• SHORT TASK:
Please arrange the items as a two-column CSV with the headers input and output. Start at the line containing "The image size is (1080, 1080)." and stop after the line containing "coord(115,283)". Give one row per item, with its text under input and its answer under output, each in a single quoted field with line breaks replaced by spaces.

─── INPUT FOR THIS TASK ───

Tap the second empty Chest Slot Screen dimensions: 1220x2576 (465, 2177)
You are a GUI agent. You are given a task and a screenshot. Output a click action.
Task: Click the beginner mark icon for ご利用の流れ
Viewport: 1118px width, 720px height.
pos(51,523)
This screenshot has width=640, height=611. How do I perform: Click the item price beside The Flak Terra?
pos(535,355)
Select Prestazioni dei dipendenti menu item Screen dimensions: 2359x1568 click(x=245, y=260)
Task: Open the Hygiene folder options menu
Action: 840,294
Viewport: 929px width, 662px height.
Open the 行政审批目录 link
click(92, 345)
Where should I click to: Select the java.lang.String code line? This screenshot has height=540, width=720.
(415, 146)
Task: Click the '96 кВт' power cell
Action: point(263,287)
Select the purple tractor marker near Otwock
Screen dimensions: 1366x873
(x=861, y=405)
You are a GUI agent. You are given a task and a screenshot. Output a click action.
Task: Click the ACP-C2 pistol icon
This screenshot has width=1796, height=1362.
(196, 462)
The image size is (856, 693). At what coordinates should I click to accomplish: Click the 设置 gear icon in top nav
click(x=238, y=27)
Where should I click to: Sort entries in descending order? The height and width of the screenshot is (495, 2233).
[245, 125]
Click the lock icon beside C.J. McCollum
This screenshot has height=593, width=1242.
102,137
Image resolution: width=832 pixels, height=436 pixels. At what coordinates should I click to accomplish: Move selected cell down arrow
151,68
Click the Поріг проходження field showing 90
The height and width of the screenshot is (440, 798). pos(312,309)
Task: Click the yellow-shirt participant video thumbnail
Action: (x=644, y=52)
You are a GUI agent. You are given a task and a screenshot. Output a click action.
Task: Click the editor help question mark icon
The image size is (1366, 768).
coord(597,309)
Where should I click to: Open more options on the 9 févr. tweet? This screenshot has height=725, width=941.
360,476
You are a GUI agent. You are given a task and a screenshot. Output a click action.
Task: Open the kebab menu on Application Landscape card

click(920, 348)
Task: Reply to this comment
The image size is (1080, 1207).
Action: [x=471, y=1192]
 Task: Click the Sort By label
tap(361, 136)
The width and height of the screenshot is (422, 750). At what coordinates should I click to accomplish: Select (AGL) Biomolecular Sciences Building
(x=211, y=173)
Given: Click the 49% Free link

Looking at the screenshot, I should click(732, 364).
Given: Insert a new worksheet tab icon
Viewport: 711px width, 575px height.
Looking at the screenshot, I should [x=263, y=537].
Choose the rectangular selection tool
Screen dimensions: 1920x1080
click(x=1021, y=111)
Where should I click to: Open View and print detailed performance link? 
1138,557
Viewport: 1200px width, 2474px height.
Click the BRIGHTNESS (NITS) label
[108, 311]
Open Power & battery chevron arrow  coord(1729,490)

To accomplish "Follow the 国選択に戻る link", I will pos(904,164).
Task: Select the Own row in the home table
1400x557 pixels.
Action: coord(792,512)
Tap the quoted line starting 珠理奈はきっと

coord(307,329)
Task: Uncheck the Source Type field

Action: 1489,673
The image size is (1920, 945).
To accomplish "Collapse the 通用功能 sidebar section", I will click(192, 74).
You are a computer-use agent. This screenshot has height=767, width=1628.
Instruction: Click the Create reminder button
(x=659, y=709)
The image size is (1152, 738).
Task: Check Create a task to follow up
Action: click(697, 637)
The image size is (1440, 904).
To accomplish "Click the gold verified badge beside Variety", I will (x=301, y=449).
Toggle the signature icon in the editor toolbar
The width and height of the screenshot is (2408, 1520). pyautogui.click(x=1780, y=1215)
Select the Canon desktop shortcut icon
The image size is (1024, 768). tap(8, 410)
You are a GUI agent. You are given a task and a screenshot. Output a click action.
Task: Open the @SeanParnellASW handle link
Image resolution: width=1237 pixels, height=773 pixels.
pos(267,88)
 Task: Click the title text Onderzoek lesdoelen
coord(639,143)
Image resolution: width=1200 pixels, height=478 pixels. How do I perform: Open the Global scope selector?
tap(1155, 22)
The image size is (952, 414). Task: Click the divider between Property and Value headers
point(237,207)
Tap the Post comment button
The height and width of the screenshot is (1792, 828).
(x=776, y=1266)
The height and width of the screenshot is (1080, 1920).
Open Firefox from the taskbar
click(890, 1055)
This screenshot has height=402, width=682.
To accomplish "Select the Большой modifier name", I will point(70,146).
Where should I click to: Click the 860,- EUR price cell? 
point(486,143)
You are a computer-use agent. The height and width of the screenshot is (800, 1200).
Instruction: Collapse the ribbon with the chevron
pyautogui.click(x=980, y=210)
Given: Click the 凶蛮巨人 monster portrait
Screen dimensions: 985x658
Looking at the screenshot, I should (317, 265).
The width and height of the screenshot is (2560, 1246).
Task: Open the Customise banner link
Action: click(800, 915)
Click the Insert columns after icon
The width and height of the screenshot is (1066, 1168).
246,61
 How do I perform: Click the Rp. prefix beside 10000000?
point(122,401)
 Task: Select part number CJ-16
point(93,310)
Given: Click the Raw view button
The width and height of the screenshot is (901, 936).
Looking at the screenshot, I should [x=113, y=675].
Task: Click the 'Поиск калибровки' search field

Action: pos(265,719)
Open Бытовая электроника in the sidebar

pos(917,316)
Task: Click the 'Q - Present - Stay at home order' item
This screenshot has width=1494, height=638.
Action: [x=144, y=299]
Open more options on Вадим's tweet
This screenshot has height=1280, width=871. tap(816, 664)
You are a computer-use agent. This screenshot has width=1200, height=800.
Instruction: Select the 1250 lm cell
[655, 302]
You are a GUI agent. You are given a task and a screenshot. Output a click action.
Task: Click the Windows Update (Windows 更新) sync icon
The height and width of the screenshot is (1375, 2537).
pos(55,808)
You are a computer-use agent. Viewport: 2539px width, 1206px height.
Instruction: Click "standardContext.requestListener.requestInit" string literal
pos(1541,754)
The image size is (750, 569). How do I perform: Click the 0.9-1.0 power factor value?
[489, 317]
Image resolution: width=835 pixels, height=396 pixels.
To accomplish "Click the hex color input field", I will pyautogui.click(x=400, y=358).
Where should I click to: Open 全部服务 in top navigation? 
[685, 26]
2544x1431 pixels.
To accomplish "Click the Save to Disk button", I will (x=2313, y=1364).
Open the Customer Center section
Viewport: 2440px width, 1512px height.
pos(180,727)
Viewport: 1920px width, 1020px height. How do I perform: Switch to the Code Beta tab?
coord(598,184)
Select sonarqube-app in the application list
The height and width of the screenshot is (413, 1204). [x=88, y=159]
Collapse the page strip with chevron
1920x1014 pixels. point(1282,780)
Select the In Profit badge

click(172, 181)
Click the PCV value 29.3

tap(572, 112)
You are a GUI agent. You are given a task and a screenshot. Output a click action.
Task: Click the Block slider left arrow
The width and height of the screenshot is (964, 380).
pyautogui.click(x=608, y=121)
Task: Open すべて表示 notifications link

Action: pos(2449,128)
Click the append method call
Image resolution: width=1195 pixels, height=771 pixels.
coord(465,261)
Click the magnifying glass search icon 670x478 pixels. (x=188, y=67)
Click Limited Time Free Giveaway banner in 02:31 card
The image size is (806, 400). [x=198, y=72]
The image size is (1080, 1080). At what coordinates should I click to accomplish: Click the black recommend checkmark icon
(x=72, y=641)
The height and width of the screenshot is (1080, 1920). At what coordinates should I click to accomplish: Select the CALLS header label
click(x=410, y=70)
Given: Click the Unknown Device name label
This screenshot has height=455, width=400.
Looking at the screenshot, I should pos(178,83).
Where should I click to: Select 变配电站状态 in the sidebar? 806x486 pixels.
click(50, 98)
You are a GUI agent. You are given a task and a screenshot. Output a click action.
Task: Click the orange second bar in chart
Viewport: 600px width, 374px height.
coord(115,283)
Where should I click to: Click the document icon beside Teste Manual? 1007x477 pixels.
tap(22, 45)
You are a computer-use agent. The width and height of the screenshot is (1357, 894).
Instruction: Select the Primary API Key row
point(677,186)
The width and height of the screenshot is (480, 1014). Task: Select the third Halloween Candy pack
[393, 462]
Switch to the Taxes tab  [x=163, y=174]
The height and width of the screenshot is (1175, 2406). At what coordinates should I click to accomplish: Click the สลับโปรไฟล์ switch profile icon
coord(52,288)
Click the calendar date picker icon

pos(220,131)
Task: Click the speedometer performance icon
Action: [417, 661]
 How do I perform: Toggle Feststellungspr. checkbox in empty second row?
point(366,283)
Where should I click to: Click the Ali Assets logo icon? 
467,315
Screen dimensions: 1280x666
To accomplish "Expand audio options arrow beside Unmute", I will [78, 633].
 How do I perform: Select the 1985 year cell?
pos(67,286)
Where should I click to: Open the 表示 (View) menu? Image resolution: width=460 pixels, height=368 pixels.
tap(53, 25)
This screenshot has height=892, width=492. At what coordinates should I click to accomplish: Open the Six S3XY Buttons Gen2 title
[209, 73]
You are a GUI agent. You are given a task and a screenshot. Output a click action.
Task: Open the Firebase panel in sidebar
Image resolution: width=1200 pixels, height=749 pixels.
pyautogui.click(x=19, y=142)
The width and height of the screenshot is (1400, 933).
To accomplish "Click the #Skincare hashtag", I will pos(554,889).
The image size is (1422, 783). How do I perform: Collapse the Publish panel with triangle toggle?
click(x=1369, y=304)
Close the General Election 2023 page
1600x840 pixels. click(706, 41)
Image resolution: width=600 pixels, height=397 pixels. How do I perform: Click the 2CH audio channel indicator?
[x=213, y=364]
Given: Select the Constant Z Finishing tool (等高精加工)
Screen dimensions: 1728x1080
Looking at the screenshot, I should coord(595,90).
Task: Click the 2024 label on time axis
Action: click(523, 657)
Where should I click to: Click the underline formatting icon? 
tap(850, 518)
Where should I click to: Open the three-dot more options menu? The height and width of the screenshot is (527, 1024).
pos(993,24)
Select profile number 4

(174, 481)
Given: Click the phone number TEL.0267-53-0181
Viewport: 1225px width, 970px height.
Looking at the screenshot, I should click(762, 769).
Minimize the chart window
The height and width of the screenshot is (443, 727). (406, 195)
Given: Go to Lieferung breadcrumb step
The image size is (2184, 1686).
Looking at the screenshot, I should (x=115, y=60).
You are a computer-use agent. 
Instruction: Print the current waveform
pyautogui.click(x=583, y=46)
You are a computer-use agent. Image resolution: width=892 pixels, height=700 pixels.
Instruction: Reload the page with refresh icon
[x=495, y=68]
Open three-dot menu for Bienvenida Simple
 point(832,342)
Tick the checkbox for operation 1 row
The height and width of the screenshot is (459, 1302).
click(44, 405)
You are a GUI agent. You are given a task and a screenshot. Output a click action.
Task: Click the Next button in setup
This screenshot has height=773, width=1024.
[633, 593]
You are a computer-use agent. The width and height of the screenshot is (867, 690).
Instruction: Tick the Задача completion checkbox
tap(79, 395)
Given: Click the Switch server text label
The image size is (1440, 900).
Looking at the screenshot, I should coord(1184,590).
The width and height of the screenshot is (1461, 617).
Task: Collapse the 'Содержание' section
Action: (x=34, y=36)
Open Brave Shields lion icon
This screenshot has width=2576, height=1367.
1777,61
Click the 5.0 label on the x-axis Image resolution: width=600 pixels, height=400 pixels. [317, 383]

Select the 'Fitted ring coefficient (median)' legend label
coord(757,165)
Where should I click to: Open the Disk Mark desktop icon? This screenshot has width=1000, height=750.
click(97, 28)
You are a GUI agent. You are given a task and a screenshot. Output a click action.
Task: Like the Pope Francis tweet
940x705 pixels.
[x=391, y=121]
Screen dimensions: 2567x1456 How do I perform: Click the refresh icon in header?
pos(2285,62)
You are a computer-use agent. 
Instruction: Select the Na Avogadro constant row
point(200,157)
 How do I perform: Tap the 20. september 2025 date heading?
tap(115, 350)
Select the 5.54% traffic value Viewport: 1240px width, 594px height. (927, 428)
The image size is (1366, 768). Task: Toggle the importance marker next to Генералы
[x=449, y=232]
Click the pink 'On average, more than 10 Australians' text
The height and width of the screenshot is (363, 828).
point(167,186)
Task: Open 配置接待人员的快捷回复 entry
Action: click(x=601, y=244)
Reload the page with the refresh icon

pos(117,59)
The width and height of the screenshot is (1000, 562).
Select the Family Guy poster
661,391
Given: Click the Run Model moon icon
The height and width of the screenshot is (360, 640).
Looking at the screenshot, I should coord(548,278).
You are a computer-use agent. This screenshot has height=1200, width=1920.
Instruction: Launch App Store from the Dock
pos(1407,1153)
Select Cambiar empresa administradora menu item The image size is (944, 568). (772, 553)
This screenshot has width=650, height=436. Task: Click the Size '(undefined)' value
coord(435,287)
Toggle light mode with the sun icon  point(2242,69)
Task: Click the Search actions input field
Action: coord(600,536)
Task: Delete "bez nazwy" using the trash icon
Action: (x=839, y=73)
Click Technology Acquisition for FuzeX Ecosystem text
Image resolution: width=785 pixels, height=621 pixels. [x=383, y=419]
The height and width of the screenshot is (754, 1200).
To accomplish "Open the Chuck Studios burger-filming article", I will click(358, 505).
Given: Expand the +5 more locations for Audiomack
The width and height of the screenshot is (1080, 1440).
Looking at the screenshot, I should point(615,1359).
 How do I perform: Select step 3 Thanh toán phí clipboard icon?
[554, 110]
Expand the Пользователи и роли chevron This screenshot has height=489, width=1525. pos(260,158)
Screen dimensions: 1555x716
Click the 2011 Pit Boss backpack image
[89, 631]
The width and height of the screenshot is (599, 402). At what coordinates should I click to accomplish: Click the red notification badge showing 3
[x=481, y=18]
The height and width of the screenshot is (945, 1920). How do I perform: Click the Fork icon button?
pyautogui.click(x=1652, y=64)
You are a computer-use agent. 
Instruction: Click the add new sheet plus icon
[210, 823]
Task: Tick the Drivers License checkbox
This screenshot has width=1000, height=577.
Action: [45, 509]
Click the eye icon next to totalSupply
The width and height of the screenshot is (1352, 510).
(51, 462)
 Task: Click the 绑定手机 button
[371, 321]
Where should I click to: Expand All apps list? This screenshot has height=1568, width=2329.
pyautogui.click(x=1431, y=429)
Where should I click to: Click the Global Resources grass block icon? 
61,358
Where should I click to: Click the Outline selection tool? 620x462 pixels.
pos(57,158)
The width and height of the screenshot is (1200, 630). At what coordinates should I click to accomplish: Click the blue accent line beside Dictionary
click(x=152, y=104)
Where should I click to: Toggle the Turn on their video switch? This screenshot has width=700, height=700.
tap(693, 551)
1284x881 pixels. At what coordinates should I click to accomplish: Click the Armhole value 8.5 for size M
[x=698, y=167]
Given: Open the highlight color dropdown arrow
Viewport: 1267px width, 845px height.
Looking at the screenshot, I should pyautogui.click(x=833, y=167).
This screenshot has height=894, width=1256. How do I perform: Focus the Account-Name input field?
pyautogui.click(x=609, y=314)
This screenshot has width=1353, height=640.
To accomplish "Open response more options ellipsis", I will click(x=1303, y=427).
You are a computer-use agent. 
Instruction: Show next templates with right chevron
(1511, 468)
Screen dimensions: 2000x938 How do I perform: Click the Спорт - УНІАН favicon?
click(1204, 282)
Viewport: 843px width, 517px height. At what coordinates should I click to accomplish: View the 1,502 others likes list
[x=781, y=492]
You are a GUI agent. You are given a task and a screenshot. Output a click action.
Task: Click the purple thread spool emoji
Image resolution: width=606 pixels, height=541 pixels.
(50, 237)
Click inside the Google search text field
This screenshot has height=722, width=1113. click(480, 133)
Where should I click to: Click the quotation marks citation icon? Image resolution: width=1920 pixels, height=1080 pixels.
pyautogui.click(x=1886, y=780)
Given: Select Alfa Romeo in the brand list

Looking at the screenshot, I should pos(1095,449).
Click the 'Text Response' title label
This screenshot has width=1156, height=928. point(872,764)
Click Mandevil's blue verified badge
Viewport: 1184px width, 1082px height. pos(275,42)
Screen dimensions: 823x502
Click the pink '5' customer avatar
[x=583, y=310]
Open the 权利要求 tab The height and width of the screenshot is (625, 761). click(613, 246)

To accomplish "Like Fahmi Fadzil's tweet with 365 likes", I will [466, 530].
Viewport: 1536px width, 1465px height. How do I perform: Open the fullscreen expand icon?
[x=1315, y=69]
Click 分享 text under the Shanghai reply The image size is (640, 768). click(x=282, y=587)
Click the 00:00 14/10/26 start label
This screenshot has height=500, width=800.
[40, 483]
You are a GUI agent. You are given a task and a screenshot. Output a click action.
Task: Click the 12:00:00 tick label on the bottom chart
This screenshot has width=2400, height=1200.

───

• COMPLETE ANSWER:
input,output
"The image size is (1080, 1080). At what coordinates should I click to accomplish: Click the black recommend checkmark icon","(x=72, y=641)"
"The height and width of the screenshot is (1080, 1920). At what coordinates should I click to accomplish: Select the CALLS header label","click(x=410, y=70)"
"Given: Click the Unknown Device name label This screenshot has height=455, width=400.","Looking at the screenshot, I should pos(178,83)."
"Where should I click to: Select 变配电站状态 in the sidebar? 806x486 pixels.","click(50, 98)"
"You are a GUI agent. You are given a task and a screenshot. Output a click action. Task: Click the orange second bar in chart Viewport: 600px width, 374px height.","coord(115,283)"